**Work item**
From the listing below, select every line where the word "agent" appears.

★ ★ ★ ★ ★

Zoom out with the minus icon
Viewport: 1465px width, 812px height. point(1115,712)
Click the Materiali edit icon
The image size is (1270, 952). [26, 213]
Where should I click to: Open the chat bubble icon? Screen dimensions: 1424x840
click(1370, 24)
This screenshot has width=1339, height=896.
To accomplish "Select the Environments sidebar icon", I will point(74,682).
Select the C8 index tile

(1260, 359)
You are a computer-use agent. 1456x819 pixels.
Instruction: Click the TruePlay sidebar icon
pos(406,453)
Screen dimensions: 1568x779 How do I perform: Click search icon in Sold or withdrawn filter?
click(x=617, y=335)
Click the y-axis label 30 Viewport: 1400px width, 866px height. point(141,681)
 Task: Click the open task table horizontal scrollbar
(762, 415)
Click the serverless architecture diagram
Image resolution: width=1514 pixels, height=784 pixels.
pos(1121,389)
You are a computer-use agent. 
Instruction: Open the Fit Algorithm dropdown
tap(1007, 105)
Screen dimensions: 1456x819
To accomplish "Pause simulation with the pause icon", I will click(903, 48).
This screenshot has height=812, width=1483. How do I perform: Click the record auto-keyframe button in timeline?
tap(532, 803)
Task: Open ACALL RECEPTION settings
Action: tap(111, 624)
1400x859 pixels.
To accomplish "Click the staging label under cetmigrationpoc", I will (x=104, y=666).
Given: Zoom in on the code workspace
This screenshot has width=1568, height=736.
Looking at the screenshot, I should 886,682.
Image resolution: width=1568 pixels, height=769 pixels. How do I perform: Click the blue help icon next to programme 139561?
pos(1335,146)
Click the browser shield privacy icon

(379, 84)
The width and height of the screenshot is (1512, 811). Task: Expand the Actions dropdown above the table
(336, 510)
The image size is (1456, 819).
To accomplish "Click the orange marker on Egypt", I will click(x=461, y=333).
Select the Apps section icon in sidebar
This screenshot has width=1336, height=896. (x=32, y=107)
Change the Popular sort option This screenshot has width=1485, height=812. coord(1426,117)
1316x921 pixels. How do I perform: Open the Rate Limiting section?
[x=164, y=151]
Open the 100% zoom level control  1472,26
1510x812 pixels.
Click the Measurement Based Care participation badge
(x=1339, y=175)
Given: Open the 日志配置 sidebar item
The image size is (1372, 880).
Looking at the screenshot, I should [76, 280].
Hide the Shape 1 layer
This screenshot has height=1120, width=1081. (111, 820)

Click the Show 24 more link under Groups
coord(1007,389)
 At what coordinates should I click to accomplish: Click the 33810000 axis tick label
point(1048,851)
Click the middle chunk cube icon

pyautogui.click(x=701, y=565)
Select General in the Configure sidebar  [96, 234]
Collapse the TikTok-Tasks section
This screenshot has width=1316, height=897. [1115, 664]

★ ★ ★ ★ ★

**Result**
You are a computer-use agent. 1456x819 pixels.
You are a computer-use agent. 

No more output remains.